Le due regioni in cui si registra il
numero maggiore di nuovi casi sono la Campania e il Lazio,
rispettivamente +286 e +219. Cosa sta succedendo?
«Sono due regioni molto popolose, e questo giustifica in parte un numero così alto di contagi. Bisogna contare poi che non sono state impattate come la Lombardia perché, grazie al lockdown tempestivo e alla riduzione della mobilità a livello nazionale, queste regioni sono state più protette. Durante le vacanze le persone si sono mosse molto di più tra i territori, anche in contesti ricreativi. Nel tornare nelle proprie aree di residenza poi hanno fatto scoppiare il contagio».
Secondo Giuseppe Remuzzi, direttore
dell’Istituto Mario Negri, la Lombardia si sarebbe sviluppata
un’immunità maggiore al virus.
«Nelle zone più colpite della Lombardia c’è stato un numero molto alto di persone che hanno sviluppato anticorpi: alcuni di loro hanno sviluppato la malattia, altri hanno contratto il Coronavirus ma in modo asintomatico. Ora vedremo i risultati dei primi studi che verranno pubblicati ma di certo non possiamo dire che queste zone possono affrontare tranquille la prossima fase del virus perché hanno sviluppato un’immunità di gregge».

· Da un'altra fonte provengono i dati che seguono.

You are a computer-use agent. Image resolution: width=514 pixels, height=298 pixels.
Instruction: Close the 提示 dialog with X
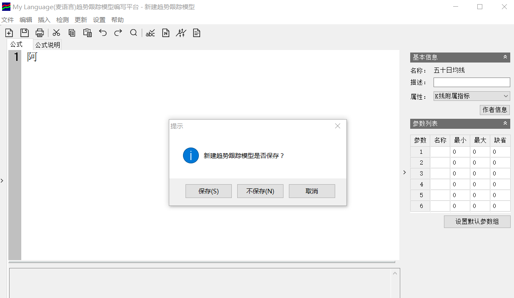coord(338,126)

Quanto può durare l’immunità al
Coronavirus?
«Di solito i Coronavirus non hanno un’immunità che può durare tanto nel tempo. Non si può ancora abbassare la guardia. Siamo circondati da Paesi in cui l’epidemia è ripartita in modo esagerato, da noi invece il virus è tenuto sotto controllo grazie al comportamento delle persone: dobbiamo comportarci in modo rigoroso come abbiamo fatto fino a questo punto».
Qual è stato finora il segreto dell’Italia dopo il lockdown?
«Si sta dibattendo molto nella comunità scientifica, anche i nostri colleghi che studiano il Covid in altri Paesi vogliono sapere perché da noi il virus si sta comportando in modo così diverso. Certo, qui, almeno secondo i sondaggi c’è tanta attenzione: ci sono più persone disposte a indossare la mascherina o a non stringere le mani. Questo dimostra che gli Italiani sono disciplinati. Oltre a questo c’è anche l’ottimo lavoro delle autorità sanitarie. Qualche settimana fa il The Economist scriveva che l’Italia è stato fra i Paesi più scottati dall’epidemia ma che ora abbiamo imparato la lezione».